Qu’est-ce qu’une « planification fiscale agressive » ?

Le Premier ministre luxembourgeois Xavier Bettel a aussitôt riposté, avec raison, à Pierre Moscovici, en déclarant « je pense que le principe de l’Union européenne n’a pas à désigner un pays contre un autre ».

Mais qu’est-ce qu’une « planification fiscale agressive » ? Pour l’UE, il s’agit de dispositifs fiscaux qui ne sont pas illégaux, mais qui méritent d’être débattus et négociés, du fait de leur impact sur les autres pays membres. Mais sur quels critères objectifs l’Union européenne se permet-elle de déterminer quelle politique fiscale est « agressive » et celles qui ne le sont pas ? Son objectif d’« accroître la transparence » ne peut pas et ne sera pas l’objectif final du processus. La France et l’Allemagne ont clairement fait savoir au cours des dernières années que certains pays étaient plus attractifs en raison de leurs politiques fiscales, et qu’ils essaient de mettre fin à cette différence.

Mélanger des pratiques avantageuses et l’évasion fiscale revient à ne pas comprendre l’enjeu de la fiscalité des pays comme la Belgique et le Luxembourg. Les Français qui s’imaginent que ces pays frontaliers pourraient permettre de « cacher » leur argent ou même profiter d’un secret bancaire s’exposeront à une large déception.

Inscrit sur une liste noire

En 2009, le gouvernement luxembourgeois du Premier ministre Jean-Claude Juncker avait réagi à la pression internationale (menée par l’Allemagne et la France), mécontente de la politique du Grand-Duché. Pour un pays soucieux de la coopération internationale comme le Luxembourg, être inscrit sur une liste noire en raison d’une étiquette de non-conformité semblait impensable. En conséquence, le pays s’est empressé de signer un certain nombre de « conventions fiscales » avec des pays du monde entier. Un bon nombre de ces conventions ont été ratifiées depuis, tandis que d’autres ont été renouvelées. Le Luxembourg a signé ces accords avec l’Allemagne, le Canada, la France, la Russie, Hong Kong, Singapour, Suisse et Canada, au Qatar ou au Royaume-Uni.

En 2016, l’OCDE a introduit le Common Reporting Standard (CRS), dont le Luxembourg est un pays participant, et dont les signataires devront commencer à rendre compte de leurs efforts en 2018. L’organisation affirme que :

« La norme sur l’échange automatique d’informations est mise en œuvre à l’échelle mondiale.

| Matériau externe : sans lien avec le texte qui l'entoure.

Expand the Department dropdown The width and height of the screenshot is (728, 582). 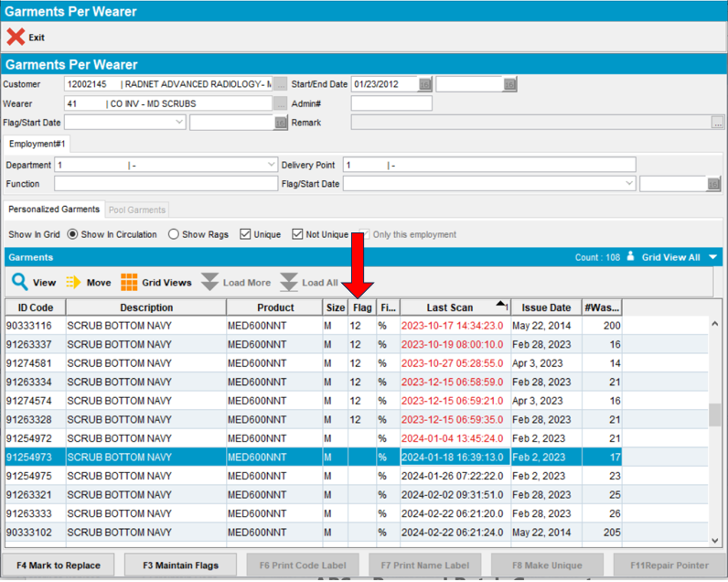(x=271, y=165)
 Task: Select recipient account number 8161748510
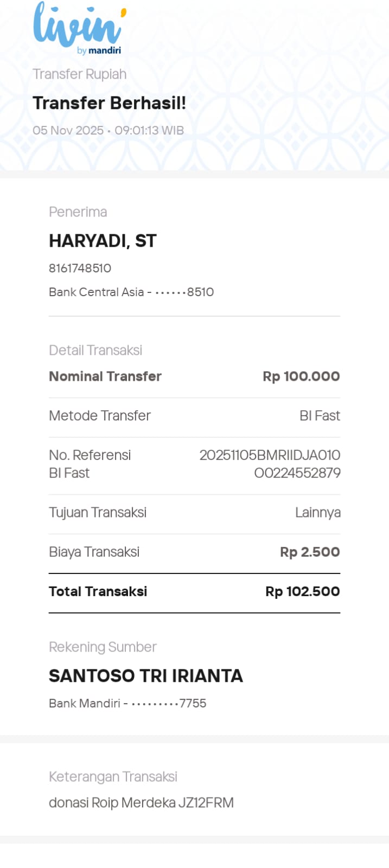(x=80, y=268)
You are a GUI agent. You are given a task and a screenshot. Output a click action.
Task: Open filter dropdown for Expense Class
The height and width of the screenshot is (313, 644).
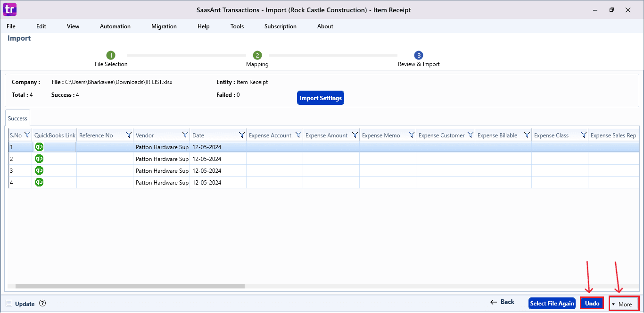583,135
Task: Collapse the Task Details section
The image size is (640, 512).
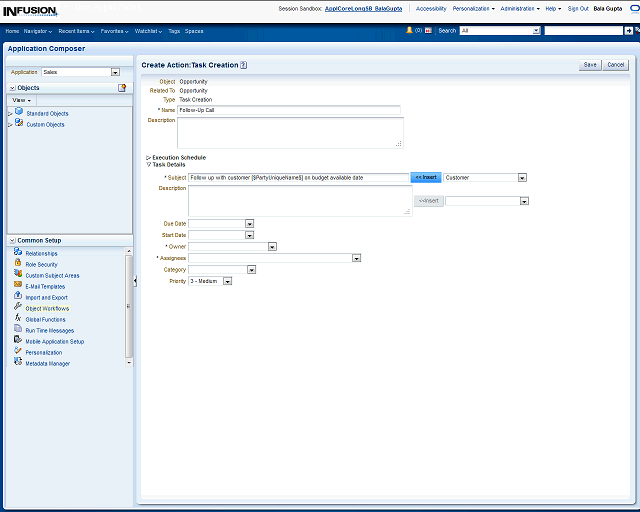Action: (x=149, y=164)
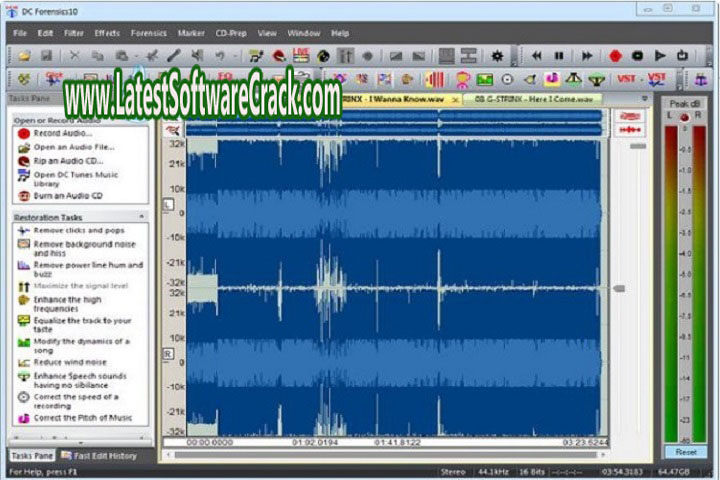Click the LIVE mode toolbar icon
720x480 pixels.
(301, 54)
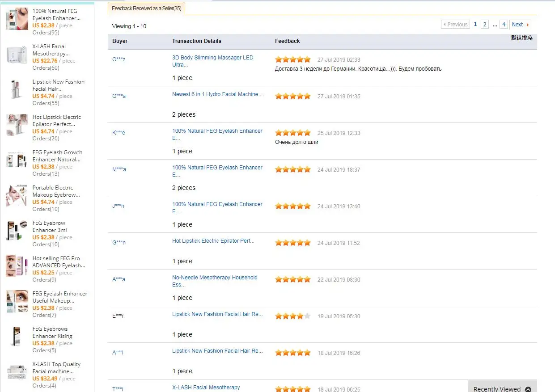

C’est sa portée mondiale qui assurera son efficacité à changer l’équation de l’évasion fiscale et du secret bancaire. »

Les mêmes conventions internationales s’appliquent en Belgique, qui s’est donné beaucoup de mal afin de coopérer avec les administrations fiscales des autres pays européens. Il y a quelques mois, la Cour des comptes belge affirmait avoir reçu 121 demandes de renseignement des autorités françaises. En revanche, la cour indique aussi que la Belgique a adressé 72 demandes à la France. Visiblement, pour beaucoup de contribuables belges, c’est la France qui ferait figure de paradis fiscal !

L’avantage n’est pas uniquement dans le taux

La politique française doit s’avouer à un moment ou un autre que l’avantage des pays comme le Luxembourg ou la Belgique n’est pas uniquement dans leur taux. Pour les capitaux flexibles et les particuliers à grandes fortunes, ils pourraient aussi bien se déplacer dans des pays asiatiques qui sont aussi exotiques physiquement que fiscalement. La Belgique et le Luxembourg présentent des avantages bien divers : localisation géographique, multilinguisme, infrastructure, code du travail, stabilité politique, et surtout : un savoir-faire dans le domaine des investissements, de la comptabilité, ou des assurances. Ainsi, le droit belge offre des possibilités en termes d’héritage, car il permet de mieux protéger le patrimoine transmis et évite que les entreprises soient morcelées en cas de succession. Un dispositif apprécié par de nombreux chefs d’entreprises.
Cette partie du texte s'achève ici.